For those high-def fans who loved the first of Tim Burton's "Batman" films but didn't care as much for the second one and probably loathed the next two after that, Warner Bros. have an answer. It's the 20th Anniversary Blu-ray Book edition of "Batman," complete with hardcover Digibook and bonus digital copy. Of course, if you already own the multi-disc "Batman" Blu-ray anthology, this new edition is superfluous. But for those folks who want the one movie only, this edition makes an attractive proposition.
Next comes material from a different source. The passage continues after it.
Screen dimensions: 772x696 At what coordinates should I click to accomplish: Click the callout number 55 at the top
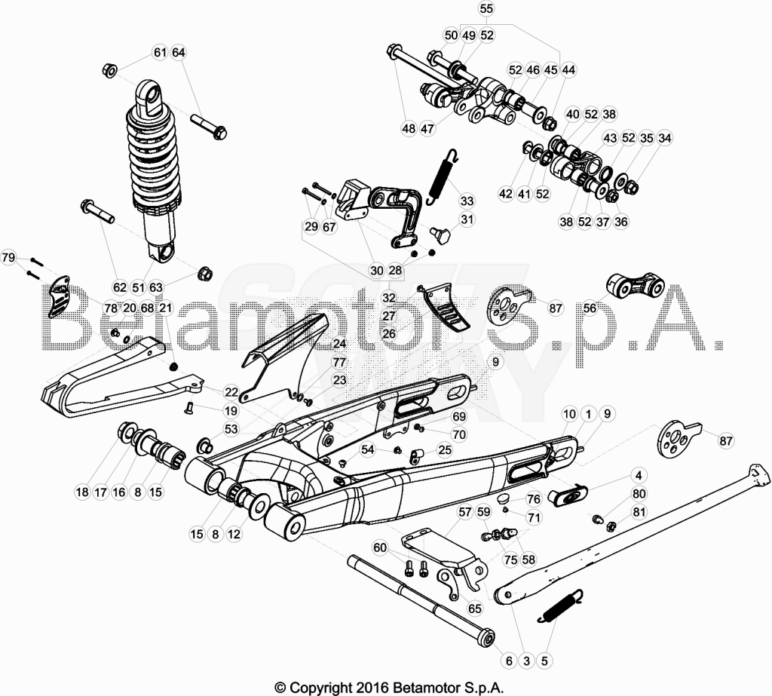[x=486, y=9]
When I was a kid in the early Fifties I'd read the occasional Bob Kane "Batman" comic book, preferring the dark look of the superhero and his exploits to Jerry Siegel and Joe Shuster's more sanitized "Superman" of the day. In the Sixties I generally hated the corny "Batman" TV series that trivialized the "Batman" idea and made everyone and everything in the stories the objects of ridicule.
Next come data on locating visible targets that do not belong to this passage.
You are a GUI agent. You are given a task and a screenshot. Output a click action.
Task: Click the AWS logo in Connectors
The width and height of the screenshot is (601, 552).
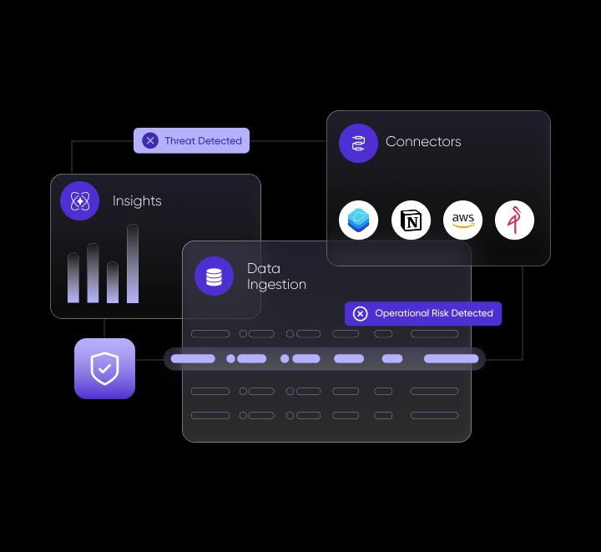(x=462, y=220)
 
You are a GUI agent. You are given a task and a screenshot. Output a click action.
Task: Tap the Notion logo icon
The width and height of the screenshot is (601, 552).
(x=411, y=220)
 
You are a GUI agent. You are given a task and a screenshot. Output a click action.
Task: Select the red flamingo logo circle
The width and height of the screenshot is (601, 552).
(x=514, y=220)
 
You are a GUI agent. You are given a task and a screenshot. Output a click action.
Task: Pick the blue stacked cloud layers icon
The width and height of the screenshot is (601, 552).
(x=358, y=220)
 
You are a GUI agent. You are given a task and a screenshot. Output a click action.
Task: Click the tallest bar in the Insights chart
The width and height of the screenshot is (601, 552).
(x=133, y=264)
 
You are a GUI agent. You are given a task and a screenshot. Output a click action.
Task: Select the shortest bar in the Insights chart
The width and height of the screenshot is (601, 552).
(x=113, y=282)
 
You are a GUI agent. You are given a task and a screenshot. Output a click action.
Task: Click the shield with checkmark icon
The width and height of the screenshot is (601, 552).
(x=104, y=368)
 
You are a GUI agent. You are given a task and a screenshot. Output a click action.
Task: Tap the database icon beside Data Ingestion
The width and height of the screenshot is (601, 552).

Then I heard good things about Tim Burton's 1989 motion picture, "Batman," and my wife and I stood in line on opening day. It didn't disappoint us. Sure, Nicholson's Joker was over-the-top, but for the most part, the characters were back where they belonged--in serious film noir. Not that the series wouldn't slip back into schlock before "Batman Begins" resurrected the franchise once again, but this one provided all the right ingredients its fans had always hoped for.
There are any number of reasons why "Batman" works so well, not the least of which was Burton's decision to make it as dark and realistic as possible, while still maintaining a comic-book sensibility. It isn't an easy task to convince anybody but the most die-hard superhero fan that a crime-fighter in a bat suit could really be swinging from one building to the next in a fictional Gotham City. But Burton manages the feat by making us believe in the characters, believe in their ambitions, and believe in their plights. He helps us suspend our disbelief by creating a noirish atmosphere reminiscent of the best Hollywood films of the forties and fifties and the best graphic novels of the Eighties and beyond: dark, shadowy rooms; dark, rain-swept streets; dark, smoke-filled alleys. Even Wayne Manor has a dark, brooding aspect to it.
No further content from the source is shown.